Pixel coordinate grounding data
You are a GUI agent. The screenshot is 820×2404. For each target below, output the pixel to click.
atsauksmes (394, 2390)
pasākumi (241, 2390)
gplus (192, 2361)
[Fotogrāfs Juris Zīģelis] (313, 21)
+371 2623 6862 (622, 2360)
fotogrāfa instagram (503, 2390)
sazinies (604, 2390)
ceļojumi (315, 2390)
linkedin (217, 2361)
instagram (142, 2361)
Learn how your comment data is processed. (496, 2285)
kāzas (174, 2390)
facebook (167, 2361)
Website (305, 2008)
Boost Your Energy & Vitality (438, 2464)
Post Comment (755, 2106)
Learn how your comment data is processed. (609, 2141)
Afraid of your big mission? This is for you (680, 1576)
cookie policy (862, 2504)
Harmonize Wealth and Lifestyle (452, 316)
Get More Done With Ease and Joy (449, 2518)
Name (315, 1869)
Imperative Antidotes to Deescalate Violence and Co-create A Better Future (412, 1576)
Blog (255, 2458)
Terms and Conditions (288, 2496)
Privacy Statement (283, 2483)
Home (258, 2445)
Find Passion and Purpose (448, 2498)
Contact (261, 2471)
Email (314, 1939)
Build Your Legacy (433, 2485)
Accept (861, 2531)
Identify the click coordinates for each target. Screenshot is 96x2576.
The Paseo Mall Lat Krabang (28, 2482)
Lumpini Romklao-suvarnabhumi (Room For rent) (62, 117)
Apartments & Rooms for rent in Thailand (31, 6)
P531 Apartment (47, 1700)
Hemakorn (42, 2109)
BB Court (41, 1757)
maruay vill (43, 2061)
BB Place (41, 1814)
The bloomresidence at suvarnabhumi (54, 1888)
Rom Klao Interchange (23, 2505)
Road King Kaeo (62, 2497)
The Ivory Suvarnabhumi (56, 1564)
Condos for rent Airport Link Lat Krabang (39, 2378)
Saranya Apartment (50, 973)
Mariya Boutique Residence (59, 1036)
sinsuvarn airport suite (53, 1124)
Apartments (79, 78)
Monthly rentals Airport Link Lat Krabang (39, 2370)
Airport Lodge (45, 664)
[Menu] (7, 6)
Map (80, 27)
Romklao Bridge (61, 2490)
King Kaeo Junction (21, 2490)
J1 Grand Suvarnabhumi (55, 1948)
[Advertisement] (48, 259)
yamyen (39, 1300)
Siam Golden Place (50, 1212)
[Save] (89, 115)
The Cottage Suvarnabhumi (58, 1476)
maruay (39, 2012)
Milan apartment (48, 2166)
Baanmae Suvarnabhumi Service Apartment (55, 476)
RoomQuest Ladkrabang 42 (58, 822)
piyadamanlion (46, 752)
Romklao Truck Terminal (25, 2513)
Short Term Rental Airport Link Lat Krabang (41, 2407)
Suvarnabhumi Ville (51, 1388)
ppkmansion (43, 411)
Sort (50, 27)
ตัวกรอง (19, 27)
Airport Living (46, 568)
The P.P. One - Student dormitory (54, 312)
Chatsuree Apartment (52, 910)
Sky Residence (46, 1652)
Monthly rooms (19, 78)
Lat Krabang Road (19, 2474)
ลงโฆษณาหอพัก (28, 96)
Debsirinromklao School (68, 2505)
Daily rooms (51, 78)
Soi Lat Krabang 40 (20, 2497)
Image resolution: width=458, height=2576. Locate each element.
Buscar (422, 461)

• **What is being asked**
Working from the records above, write out verbatim only the lines from the line containing "The bloomresidence at suvarnabhumi (54, 1888)" through the line containing "Suvarnabhumi Ville (51, 1388)".

• **Result of this task**
The bloomresidence at suvarnabhumi (54, 1888)
Rom Klao Interchange (23, 2505)
Road King Kaeo (62, 2497)
The Ivory Suvarnabhumi (56, 1564)
Condos for rent Airport Link Lat Krabang (39, 2378)
Saranya Apartment (50, 973)
Mariya Boutique Residence (59, 1036)
sinsuvarn airport suite (53, 1124)
Apartments (79, 78)
Monthly rentals Airport Link Lat Krabang (39, 2370)
Airport Lodge (45, 664)
[Menu] (7, 6)
Map (80, 27)
Romklao Bridge (61, 2490)
King Kaeo Junction (21, 2490)
J1 Grand Suvarnabhumi (55, 1948)
[Advertisement] (48, 259)
yamyen (39, 1300)
Siam Golden Place (50, 1212)
[Save] (89, 115)
The Cottage Suvarnabhumi (58, 1476)
maruay (39, 2012)
Milan apartment (48, 2166)
Baanmae Suvarnabhumi Service Apartment (55, 476)
RoomQuest Ladkrabang 42 (58, 822)
piyadamanlion (46, 752)
Romklao Truck Terminal (25, 2513)
Short Term Rental Airport Link Lat Krabang (41, 2407)
Suvarnabhumi Ville (51, 1388)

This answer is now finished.